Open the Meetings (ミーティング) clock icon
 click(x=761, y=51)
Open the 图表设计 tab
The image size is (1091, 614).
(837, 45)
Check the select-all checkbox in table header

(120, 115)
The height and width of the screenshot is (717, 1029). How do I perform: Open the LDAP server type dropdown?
━━━━━━━━
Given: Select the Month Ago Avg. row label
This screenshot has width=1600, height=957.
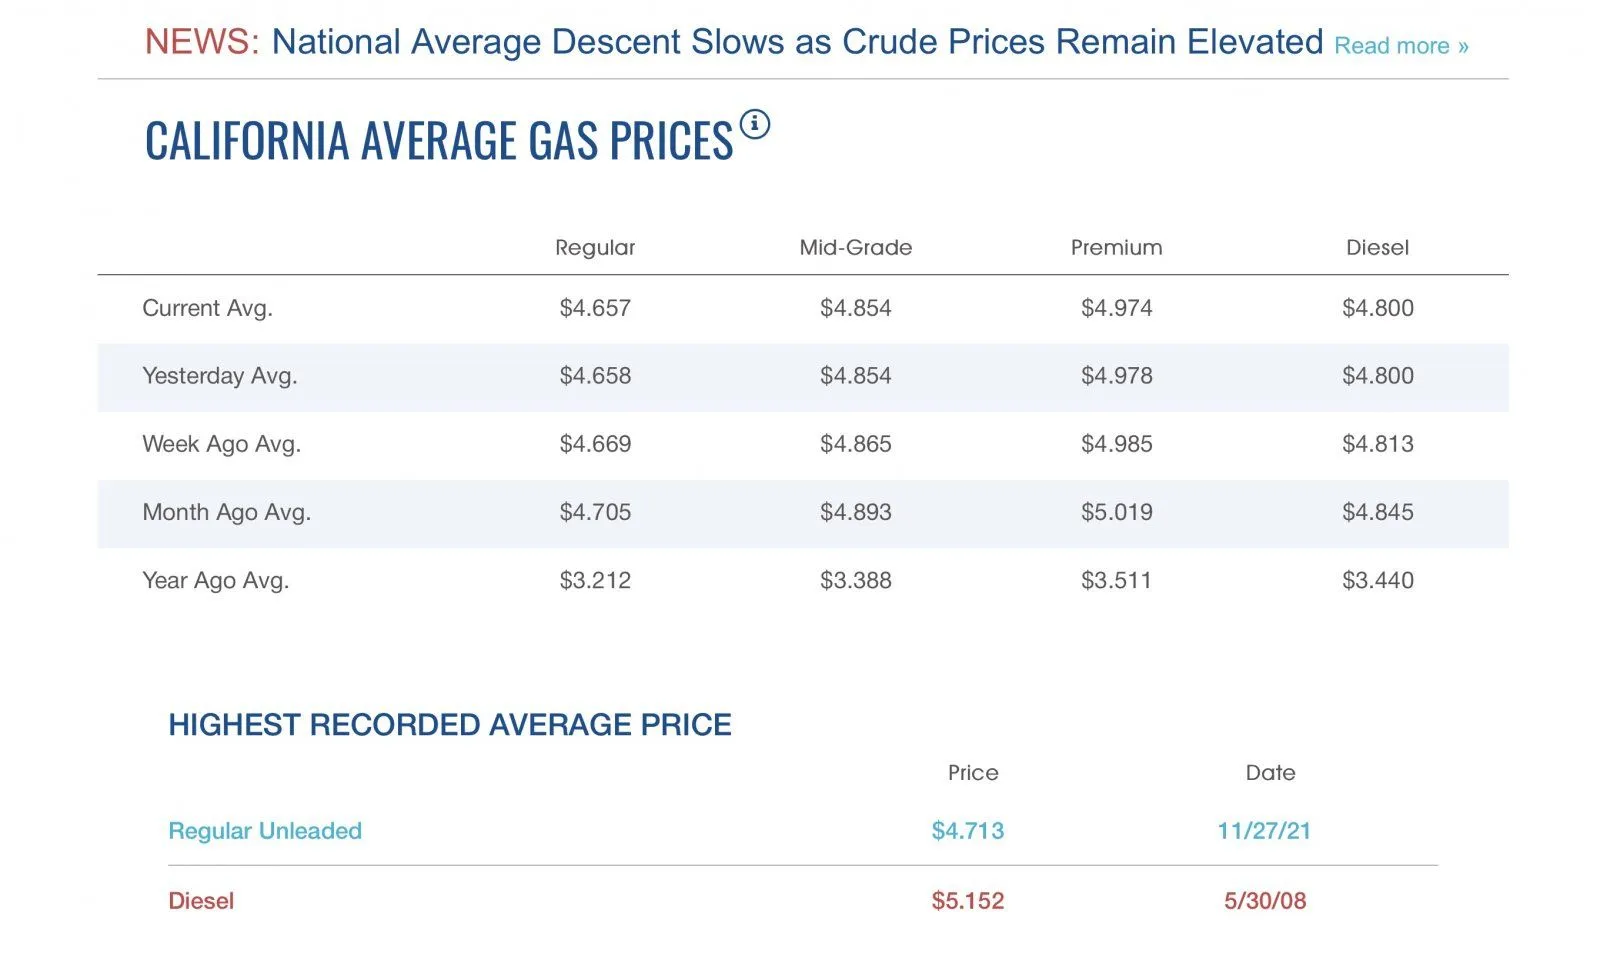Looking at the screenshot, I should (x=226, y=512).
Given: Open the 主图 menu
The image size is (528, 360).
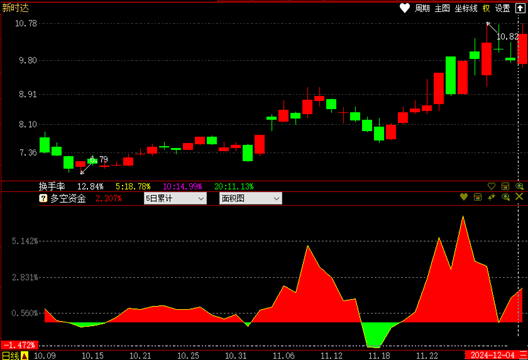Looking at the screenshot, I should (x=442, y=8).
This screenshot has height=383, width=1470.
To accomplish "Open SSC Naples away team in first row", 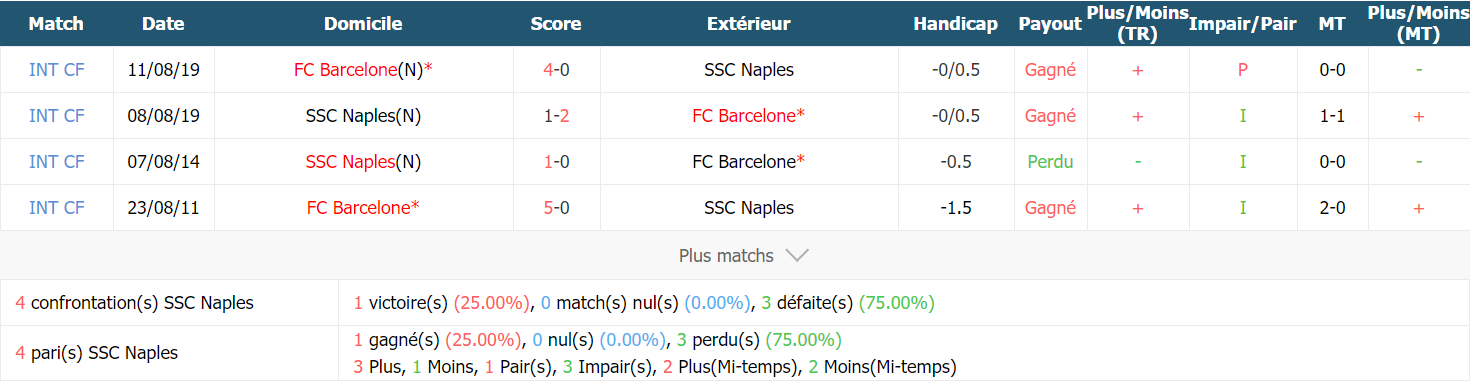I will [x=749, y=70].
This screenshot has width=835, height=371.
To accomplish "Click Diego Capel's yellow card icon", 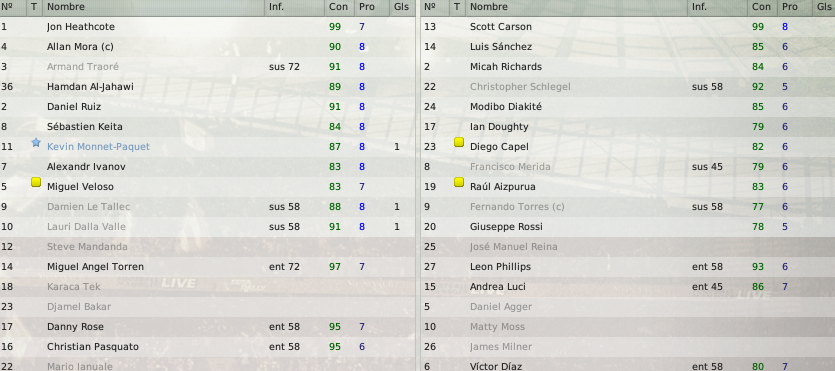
━━━━━━━━
Look over the material and return every line where the word "Given" is found.

_Answer section_
Given: Select the Month Ago Avg. row label
Given: Open the 主图 menu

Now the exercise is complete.